[Data extracted from a collection]
-=-=-=-=-

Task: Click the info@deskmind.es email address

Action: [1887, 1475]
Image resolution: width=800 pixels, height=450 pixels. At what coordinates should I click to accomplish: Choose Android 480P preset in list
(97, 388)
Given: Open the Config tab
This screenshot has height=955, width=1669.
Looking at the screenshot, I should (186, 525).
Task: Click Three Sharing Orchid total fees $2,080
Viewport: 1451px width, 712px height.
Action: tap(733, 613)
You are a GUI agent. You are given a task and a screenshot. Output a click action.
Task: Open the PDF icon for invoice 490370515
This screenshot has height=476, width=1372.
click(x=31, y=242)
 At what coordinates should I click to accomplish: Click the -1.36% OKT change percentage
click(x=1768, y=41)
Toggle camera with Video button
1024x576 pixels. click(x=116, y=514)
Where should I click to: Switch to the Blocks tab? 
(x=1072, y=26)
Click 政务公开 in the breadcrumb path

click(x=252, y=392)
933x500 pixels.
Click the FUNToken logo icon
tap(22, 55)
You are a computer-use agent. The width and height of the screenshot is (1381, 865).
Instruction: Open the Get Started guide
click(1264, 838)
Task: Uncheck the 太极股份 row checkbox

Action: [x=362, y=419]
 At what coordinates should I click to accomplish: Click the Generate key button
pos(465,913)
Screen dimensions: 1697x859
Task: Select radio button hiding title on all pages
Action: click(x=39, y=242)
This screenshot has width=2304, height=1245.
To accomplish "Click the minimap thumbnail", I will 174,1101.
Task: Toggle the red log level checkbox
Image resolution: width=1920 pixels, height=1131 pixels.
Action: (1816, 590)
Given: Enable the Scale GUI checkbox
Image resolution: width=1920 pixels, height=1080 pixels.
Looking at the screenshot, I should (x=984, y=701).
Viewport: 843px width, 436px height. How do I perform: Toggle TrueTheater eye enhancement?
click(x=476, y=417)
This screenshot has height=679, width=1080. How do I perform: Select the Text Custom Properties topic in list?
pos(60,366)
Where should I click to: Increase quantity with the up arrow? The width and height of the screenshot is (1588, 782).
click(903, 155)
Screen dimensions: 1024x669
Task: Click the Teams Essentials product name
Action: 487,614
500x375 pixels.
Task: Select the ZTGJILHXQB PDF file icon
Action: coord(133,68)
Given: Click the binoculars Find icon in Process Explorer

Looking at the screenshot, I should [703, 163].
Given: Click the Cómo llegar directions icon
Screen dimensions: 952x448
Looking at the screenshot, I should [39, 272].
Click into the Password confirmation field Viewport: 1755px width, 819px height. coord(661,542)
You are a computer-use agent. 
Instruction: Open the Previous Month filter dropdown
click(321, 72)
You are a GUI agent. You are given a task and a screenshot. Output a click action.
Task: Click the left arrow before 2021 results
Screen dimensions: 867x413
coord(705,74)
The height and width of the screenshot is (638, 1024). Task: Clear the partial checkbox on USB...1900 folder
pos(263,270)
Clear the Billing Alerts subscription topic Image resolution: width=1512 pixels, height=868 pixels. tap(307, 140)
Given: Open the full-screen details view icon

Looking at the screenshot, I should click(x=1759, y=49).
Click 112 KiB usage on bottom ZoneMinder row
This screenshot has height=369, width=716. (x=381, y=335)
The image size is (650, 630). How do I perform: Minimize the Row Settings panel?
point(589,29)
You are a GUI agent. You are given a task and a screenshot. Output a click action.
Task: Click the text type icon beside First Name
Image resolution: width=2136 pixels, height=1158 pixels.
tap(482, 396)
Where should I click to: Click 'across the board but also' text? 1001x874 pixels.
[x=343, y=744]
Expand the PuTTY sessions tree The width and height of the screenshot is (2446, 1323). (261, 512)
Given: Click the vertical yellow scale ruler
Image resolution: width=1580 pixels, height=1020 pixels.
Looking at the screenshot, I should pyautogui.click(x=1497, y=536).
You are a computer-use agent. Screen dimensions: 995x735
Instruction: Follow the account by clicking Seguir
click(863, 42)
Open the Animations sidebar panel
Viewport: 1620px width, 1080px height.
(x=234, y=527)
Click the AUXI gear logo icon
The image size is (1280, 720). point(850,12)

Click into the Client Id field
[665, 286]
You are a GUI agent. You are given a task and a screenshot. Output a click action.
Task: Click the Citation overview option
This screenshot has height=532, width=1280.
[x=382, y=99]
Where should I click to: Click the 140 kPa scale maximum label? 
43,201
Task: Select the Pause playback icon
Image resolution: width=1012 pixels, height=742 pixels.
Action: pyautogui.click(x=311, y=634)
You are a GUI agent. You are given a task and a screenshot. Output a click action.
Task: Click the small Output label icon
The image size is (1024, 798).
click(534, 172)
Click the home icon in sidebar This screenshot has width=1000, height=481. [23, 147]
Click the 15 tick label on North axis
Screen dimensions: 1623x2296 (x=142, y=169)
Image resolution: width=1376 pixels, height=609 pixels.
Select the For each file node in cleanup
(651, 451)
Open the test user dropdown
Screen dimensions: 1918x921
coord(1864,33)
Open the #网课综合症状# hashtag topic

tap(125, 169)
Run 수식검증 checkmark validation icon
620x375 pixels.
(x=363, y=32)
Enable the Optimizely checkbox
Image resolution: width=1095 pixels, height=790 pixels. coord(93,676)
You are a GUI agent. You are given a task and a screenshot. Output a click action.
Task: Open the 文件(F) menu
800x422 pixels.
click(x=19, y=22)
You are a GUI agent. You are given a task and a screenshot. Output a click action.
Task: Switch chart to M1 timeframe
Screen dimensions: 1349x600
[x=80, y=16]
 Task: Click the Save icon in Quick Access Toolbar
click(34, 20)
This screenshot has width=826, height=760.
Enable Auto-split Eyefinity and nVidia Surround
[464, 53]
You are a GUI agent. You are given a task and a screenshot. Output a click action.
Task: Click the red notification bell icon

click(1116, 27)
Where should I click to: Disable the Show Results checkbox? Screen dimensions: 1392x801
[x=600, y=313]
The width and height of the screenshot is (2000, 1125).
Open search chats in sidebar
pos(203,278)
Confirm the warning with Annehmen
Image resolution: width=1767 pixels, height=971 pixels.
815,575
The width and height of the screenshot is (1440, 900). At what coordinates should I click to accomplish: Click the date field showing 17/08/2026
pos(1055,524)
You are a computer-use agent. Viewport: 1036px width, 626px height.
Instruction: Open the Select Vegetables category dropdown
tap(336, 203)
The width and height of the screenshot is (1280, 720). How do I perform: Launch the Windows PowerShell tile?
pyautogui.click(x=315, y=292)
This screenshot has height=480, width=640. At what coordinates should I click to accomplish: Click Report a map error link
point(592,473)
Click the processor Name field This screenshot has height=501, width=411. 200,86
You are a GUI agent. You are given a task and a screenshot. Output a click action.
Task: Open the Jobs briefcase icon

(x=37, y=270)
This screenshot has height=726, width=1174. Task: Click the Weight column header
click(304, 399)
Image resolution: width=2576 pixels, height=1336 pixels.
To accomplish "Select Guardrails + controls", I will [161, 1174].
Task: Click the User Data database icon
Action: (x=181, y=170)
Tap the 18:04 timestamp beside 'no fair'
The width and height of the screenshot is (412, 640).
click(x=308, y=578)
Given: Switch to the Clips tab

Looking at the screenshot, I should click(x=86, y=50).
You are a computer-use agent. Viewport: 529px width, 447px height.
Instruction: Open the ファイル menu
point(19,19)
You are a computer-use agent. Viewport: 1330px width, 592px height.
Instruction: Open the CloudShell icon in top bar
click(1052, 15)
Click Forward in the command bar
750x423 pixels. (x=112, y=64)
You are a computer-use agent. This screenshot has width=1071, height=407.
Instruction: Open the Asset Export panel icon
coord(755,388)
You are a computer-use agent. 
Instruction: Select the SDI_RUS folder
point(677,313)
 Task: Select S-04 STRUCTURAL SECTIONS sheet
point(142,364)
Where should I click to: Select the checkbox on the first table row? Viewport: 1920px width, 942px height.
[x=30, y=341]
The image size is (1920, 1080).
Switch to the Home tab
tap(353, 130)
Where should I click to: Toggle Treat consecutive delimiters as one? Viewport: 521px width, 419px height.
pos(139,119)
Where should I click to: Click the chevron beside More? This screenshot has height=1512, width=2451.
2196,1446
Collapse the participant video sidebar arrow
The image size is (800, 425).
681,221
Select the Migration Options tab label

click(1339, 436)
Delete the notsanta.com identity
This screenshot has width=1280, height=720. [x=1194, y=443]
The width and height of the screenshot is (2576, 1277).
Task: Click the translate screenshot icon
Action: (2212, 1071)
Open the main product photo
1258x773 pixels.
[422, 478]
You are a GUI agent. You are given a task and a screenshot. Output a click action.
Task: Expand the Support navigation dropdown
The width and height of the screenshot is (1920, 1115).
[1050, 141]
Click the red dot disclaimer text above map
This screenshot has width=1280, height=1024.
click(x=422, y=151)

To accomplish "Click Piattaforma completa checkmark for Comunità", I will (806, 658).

-=-=-=-=-

▸ Goal: How many lines in the records above contain the string "Instruction"? Match case exactly, and reply with the number alone.

▸ Reply: 8